1. Die unendliche Geschichte - Michael Ende. Although I always liked Jim Knopf und Lukas der Lokomotivführer more, this book gets you thinking. I have it in German and in Spanish, but since I haven't read in German yet, that's the one I'd be taking.

2. Odissea - Homer. I'd be taking the 1949 Catalan translation in verse of the Odyssey by Carles Riba. It's pure poetry. No wonder it's become a linguistic and literary model throughout the years.

3. Trilogia El senyor dels anells (The Lord of the Rings trilogy) - J.R.R. Tolkien. As I mentioned here, I own the whole trilogy (translated into Catalan) in just one volume. However, I've often stated that I've never been able to read past page 120. Being on a desert island sounds like a good moment to start.

4. Cuentos de Eva Luna - Isabel Allende.

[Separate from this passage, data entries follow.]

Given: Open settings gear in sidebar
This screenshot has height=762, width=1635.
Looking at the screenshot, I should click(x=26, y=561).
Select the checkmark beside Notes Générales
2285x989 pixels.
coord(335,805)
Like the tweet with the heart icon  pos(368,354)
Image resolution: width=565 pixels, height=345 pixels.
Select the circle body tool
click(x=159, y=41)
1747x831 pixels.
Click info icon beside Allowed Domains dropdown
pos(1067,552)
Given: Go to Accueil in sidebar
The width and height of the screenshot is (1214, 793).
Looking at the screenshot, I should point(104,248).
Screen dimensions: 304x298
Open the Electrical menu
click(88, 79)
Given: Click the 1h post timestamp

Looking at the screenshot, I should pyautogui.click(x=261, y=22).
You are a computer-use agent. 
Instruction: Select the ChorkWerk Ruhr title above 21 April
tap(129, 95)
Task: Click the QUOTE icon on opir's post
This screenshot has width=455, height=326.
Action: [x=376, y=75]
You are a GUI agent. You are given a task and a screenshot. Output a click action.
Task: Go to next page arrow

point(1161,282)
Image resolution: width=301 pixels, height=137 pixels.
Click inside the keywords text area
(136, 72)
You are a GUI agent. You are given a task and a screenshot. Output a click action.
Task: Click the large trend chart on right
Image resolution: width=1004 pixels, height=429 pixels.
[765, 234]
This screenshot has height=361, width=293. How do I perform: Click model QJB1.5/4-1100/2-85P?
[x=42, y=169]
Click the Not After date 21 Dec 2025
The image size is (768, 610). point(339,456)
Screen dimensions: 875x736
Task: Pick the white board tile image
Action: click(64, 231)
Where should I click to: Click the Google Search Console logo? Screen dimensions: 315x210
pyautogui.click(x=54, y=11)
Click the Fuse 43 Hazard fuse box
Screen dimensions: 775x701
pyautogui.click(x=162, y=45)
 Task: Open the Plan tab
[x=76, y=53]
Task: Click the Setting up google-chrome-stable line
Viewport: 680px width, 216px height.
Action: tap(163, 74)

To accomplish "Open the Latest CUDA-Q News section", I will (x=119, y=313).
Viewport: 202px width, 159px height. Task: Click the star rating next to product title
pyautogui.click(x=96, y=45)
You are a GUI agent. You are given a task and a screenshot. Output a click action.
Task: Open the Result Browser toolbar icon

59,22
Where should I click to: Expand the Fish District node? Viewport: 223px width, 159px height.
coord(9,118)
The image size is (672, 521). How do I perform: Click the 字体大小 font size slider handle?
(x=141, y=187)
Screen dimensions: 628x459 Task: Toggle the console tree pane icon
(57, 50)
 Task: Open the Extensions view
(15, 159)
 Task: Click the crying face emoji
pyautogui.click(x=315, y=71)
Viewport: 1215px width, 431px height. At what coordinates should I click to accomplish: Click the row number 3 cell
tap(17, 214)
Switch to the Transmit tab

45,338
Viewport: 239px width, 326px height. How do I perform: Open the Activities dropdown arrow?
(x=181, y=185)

A book containing several short stories about characters that appear in the author's novel Eva Luna. I actually read the short stories before the novel one summer in high school and every once in a while I like to re-read them.

5. Les veus del Pamano - Jaume Cabré. I loved the novel. That's pretty much it.

6. Les Misérables - Victor Hugo. For those moments when you need classic morality lessons disguised under a great book.

7. Anna Karenina - Leo Tolstoy. Same as above, only from a slightly different point of view.

8. Bel Canto - Ann Patchett. An exploration of human relationships with opera music in the background. Although plot-wise it's not my favorite Ann Patchett book, I think it's the one that captures human nature best.

9. Breu història del món (Eine kurze Weltgeschichte für junge Leser) - Ernst H. Gombrich. My dad gave this book to me as a gift in my very early teens, but I never got to read all of it because I was too lazy to bother to read a history book. I need to finish it some time, and it would help to review a couple of historical episodes.

10. Enciclopedia de mitología universal - Arthur Cotterell (ed.). This book is a collection of several myths from all over the world. It would be my equivalent of a fairy tale book.